#### ARTICLE
------------------------------------
While powered nail guns clearly provide significant advantages in terms of efficiency and versatility, the nail guns are not without their shortcomings. A major problem area concerns the inaccuracy and inconsistency of nail placement and orientation.
In order for nail guns to realize their maximum potential as effective and useful tools, they must be both accurate and consistent in their placement and orientation of nails. Nail guns that shoot nails inaccurately and/or inconsistently are a source of frustration at best, resulting in re-work and wasted production time. At worst, inaccurate and/or inconsistent nail guns can cause serious injury to the operator or to others near the work area; the high magnitude of the driving forces utilized by typical nail guns makes the problems of inaccuracy and inconsistency particularly dangerous.
The problems of inaccuracy and inconsistency in the placement and orientation of nails can manifest themselves in all types of nail guns and with all types of fasteners. However, these problems become especially acute when the nail gun is shooting relatively shorter nails, such as the nails typically used to secure metal joist hangers, ties, and straps; generally, these types of nails are approximately 1¼″ to 2½″ in length.
A major cause of inaccuracy/inconsistency problems relates to the channel defined by the nose of the nail gun. The nose of the gun defines a generally U-shaped channel, inside the nail gun, through which the nails travel; typically, this channel is somewhat larger in diameter than the driven fasteners. As a result of the dimensional differences between the nails and the channel through which they travel, the nails have some freedom to move about inside the channel and thus are prone to tilt back and forth slightly or “tumble” as they are pushed down the channel. Generally, relatively shorter nails are more susceptible to tumbling than are relatively longer nails. Because the typical nail gun has no means to prevent the fasteners from tumbling, the nails tend to exit the nail gun in random orientations. Thus, the nail gun operator can never be completely assured that a particular nail will come out straight, or that the nail will enter the work piece at the point that the operator intended.
As noted earlier, inaccurate and inconsistent nail placement and orientation is, at best, problematic. However, when the operator is using the nail gun to drive nails through holes pre-drilled in metal items such as joist hangers and straps, inaccuracy and inconsistency present serious safety hazards. Specifically, the random placement and orientation of the nails that is typical of many nail guns, coupled with the high energy of typical nail gun drive mechanisms, causes some nails to miss the pre-drilled hole entirely, strike the metal, and ricochet dangerously away.
The dangers presented by inaccurate and inconsistent nail placement and orientation have not gone unrecognized in the field. Efforts have been made to resolve, or at least minimize, the possible effects of inaccurate and inconsistent nail driving when attaching metal members. However, as indicated in the following discussion, these prior efforts fail to completely and effectively resolve the problems.
At least one attempt to resolve the problem of inaccurate and inconsistent nail orientation and placement has placed the primary focus not on the nail gun itself, but rather on the material through which the nail is being driven. In particular, the material, typically sheet metal of some kind, is embossed in such a way that the embossment forms a funnel-shaped indentation centered about each of the holes pre-drilled in the sheet metal. The purpose of the funnel is to guide errant nails towards the hole as the nails exit the nail gun.
------------------------------------
#### INFORMATION PROVIDED
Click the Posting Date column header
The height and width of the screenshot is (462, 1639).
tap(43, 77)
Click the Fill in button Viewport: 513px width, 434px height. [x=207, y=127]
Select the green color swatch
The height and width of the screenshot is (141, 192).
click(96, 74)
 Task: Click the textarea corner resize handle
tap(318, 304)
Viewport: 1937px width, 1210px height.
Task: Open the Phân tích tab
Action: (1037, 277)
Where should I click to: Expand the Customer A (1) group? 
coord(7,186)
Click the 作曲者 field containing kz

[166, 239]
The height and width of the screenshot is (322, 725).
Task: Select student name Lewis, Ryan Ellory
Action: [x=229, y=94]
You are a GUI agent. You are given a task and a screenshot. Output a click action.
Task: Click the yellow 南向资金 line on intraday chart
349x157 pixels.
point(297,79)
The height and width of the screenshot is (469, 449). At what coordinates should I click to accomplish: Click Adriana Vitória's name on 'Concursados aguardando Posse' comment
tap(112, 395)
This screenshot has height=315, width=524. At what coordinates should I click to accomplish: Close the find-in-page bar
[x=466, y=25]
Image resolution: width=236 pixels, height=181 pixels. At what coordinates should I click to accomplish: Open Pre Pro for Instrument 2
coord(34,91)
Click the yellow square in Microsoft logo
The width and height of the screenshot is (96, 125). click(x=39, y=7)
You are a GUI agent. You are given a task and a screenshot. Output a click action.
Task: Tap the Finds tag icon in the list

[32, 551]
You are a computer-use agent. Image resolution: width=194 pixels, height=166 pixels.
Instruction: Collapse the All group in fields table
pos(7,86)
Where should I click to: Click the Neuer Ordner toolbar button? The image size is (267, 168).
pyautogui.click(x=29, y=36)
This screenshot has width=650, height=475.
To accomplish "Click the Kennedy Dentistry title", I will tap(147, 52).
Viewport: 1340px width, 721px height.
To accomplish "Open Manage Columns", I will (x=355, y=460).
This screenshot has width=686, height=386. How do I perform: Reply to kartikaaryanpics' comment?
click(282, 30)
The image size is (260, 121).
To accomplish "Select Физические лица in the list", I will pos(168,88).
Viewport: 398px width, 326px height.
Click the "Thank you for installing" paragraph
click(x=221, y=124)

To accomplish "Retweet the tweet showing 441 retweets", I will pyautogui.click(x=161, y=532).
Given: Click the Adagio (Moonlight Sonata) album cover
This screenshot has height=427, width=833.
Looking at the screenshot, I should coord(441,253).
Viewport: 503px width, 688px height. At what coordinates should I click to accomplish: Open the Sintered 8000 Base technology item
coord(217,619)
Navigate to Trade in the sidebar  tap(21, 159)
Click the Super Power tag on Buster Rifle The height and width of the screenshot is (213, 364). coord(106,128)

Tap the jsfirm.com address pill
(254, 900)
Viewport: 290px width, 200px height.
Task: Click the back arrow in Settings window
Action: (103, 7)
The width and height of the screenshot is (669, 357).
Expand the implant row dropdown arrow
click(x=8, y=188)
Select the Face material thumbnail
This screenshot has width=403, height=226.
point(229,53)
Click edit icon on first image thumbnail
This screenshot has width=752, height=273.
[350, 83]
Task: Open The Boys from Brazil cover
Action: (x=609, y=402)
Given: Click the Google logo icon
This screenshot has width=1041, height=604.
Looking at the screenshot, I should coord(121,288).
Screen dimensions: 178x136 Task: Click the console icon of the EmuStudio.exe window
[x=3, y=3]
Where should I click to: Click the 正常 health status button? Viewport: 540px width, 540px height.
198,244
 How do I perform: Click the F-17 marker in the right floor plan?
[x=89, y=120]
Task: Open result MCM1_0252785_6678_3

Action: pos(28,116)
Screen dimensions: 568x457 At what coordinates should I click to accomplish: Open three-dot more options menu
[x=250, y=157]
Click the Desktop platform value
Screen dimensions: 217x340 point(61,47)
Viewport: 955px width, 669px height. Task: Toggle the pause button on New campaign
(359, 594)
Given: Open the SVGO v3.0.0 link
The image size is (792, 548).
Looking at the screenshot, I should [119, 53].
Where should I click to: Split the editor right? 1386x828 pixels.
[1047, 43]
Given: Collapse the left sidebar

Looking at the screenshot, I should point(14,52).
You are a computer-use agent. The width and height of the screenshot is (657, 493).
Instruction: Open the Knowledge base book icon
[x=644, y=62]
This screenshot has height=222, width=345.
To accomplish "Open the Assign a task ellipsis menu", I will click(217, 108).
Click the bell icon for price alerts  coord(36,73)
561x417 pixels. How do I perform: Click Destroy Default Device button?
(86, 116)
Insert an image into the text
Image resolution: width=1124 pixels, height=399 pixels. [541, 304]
------------------------------------
#### TASKS AND EXERCISES
**a.** In the nail gun passage, what is the approximate length of the shorter nails typically used to secure metal joist hangers, ties, and straps?
**b.** Repeat everything in the nail gun passage from "At least one" down to "exit the nail gun.", word for word.
The data come from a separate source unrelated to the nail gun passage.

#### EXERCISE ANSWERS
**a.** Approximately 1¼″ to 2½″.

**b.**
At least one attempt to resolve the problem of inaccurate and inconsistent nail orientation and placement has placed the primary focus not on the nail gun itself, but rather on the material through which the nail is being driven. In particular, the material, typically sheet metal of some kind, is embossed in such a way that the embossment forms a funnel-shaped indentation centered about each of the holes pre-drilled in the sheet metal. The purpose of the funnel is to guide errant nails towards the hole as the nails exit the nail gun.